The Romanian Government’s Underwhelming Response to the COVID-19 Crisis

A month and a half since the declaration of a state of emergency and after almost a dozen lockdown military ordinances took effect in the country, broadly in line with the policy of most other European countries, a brief evaluation is in order. 

The Romanian Government’s response to the COVID-19 crisis has nothing exceptional, no original idea, no single individualized policy, no special or particular focus. If Sweden, no matter how controversial, dared to pursue an individualized strategy of keeping the country open so as to achieve a higher degree of immunity as well as minimize economic loss and social distress, or if Germany implemented a swift search-and-clean infection-cluster policy followed-up by an effective intensive care capacity and real-time viral research, Romania has simply copy-pasted some broad European and World Health Organization lockdown guidelines to stop the contagion risk. There is no active – in some cases even experimental – strategy, no special health care crisis unit, no real-time research and goal oriented policy – just a rather ridiculously named “Group of Strategic Communication”, made up mostly of police and intelligence officers, which releases some basic statistics concerning the number of people infected, those hospitalized, confined or dead to some press outlets and, with long lags, publishes them on the website of Ministry of Internal Affairs. 

State of exception 

The lockdown policy was implemented in Romania on March 23rd through a constitutional mechanism called the “state of emergency”, which is distinct but vaguely defined from a “state of siege” in the country’s supreme law. Nevertheless, the military, or more precisely the Defence Ministry, took the upper hand in the crisis response. All the lockdown orders have, curiously enough, been issued through “military ordinances”. But, from a constitutional point of view, it is still not clear if the state of emergency had to be implemented through military ordinances, which some people – although hardly all, particularly in a country such as Romania, where civil institutions lack public confidence – may not find reassuring.
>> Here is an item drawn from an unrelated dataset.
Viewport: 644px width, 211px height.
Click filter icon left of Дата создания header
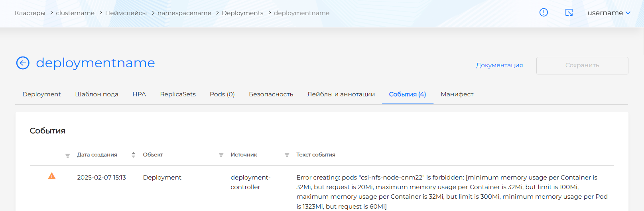click(x=67, y=155)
Other than cleaning – or disinfecting – some roads outside a highly affected city in the north of the country, the practical involvement of the military in the health crisis response has so far resembled more a sort of Hollywood-type distraction, since public civility is not yet at risk and has been handled by the police and gendarmerie as usual. Although particular military-led assistance might theoretically be necessary in some special cases, there does not seem to be any general need for it. So far, the consumer economy’s supply chains have not been overwhelmed, nor has there been any need for military camp-type hospitals. A country which could not produce enough vaccines to fight ordinary contagious diseases before the crisis, like smallpox and influenza, can only provoke an ironic laughter when it parks some barely repainted or, sometimes, still in desert paint military Humvees from NATO missions in Afghanistan in the main squares of its capital.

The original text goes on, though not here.